Provided entries:
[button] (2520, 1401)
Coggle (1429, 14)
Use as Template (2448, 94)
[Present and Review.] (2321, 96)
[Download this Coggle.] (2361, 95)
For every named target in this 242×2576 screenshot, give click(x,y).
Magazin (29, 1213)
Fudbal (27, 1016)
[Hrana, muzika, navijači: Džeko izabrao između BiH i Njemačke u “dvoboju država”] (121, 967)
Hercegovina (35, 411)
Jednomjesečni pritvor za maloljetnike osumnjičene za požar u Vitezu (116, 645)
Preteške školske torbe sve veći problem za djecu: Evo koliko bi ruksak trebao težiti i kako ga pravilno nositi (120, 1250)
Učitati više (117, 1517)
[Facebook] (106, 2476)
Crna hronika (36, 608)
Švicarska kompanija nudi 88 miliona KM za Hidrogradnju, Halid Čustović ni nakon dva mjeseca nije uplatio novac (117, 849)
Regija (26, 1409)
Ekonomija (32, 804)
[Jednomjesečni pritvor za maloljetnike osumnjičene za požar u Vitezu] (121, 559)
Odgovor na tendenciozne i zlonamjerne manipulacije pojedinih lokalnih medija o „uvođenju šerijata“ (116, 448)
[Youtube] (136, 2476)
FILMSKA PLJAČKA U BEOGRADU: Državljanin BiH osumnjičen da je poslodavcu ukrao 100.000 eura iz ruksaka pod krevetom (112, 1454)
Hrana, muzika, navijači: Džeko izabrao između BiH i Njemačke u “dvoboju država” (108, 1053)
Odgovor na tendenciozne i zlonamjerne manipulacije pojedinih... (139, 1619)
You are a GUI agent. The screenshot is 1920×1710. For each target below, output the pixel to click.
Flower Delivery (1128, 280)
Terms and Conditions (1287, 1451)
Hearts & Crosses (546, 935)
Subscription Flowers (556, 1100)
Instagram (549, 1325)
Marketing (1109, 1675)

Problem statement: Reply with exactly the lines from the one containing "[Facebook] (106, 2476)" to the last line of the material, inclusive, and with nothing more.

Answer section:
[Facebook] (106, 2476)
Crna hronika (36, 608)
Švicarska kompanija nudi 88 miliona KM za Hidrogradnju, Halid Čustović ni nakon dva mjeseca nije uplatio novac (117, 849)
Regija (26, 1409)
Ekonomija (32, 804)
[Jednomjesečni pritvor za maloljetnike osumnjičene za požar u Vitezu] (121, 559)
Odgovor na tendenciozne i zlonamjerne manipulacije pojedinih lokalnih medija o „uvođenju šerijata“ (116, 448)
[Youtube] (136, 2476)
FILMSKA PLJAČKA U BEOGRADU: Državljanin BiH osumnjičen da je poslodavcu ukrao 100.000 eura iz ruksaka pod krevetom (112, 1454)
Hrana, muzika, navijači: Džeko izabrao između BiH i Njemačke u “dvoboju država” (108, 1053)
Odgovor na tendenciozne i zlonamjerne manipulacije pojedinih... (139, 1619)
You are a GUI agent. The screenshot is 1920×1710. For each target below, output the pixel to click.
Flower Delivery (1128, 280)
Terms and Conditions (1287, 1451)
Hearts & Crosses (546, 935)
Subscription Flowers (556, 1100)
Instagram (549, 1325)
Marketing (1109, 1675)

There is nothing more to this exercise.